22 December 2005

Seeing Tailorism Clearly in 1856

In 1911, Fredrick Winslow Taylor published The Principles of Scientific Management. One of his main concepts was that "to increase production, managers must take control of the process." Thus the method of strictly defined assembly-line work was firmly established.

As the above link explains, "This involved observing workers meticulously, analyzing each step in terms of time spent and energy expended, and using the results to determine the best method for each task. This standard method would be required of every worker, with scaled piecework rates providing incentives for higher output."

Interestingly, 55 years prior to Taylor's opus horribilus, Scientific American magazine had this to say:

"The division of labor, though it may bring to perfection the production of a
country up to a certain point, is most deleterious in its effects upon the
producers. To make pins to the best advantage, it may answer for a time to
divide the operation into 20 parts. Let each man concentrate the whole
of his attention on the one simple work, for instance, of learning to make
pin heads, and on this ever let his time be consumed.
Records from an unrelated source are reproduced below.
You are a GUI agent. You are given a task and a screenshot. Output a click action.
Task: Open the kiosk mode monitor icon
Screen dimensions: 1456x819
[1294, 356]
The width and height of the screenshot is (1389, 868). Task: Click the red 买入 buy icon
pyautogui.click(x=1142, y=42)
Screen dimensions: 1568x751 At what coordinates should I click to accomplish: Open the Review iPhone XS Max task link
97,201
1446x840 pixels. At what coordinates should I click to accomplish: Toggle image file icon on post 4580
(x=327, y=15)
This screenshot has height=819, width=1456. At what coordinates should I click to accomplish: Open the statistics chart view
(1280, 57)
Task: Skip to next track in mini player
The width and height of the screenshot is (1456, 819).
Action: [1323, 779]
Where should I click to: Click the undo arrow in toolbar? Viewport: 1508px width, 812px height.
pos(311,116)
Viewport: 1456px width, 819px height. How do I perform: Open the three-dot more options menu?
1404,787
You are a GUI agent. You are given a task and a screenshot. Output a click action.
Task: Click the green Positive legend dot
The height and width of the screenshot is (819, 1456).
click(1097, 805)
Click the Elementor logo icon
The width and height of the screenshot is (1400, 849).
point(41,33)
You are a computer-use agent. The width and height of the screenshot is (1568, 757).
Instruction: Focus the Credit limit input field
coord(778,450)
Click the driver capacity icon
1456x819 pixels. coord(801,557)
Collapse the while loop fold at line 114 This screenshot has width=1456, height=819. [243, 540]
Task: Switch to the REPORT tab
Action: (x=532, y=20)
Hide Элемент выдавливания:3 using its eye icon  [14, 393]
It is astonishing the
perfection and rapidity which we will acquire in performing the operation. But
what is the result on the man? His powers of mind will dwindle, and his head
becomes, for all practical purposes, after a number of generations, no larger
than that of one of the pins he makes. He ceases to be a man, and becomes a mere
tool." - From Scientific American, January 1856

And what's one of the big buzzwords in management circles these days? Process! To those who continue to insist that production improvements brought about by a focus on process justify the damage done to the individuals who actually do the work, I can only shake my head. Well, I can also respond with alternatives, but I also certainly shake my head.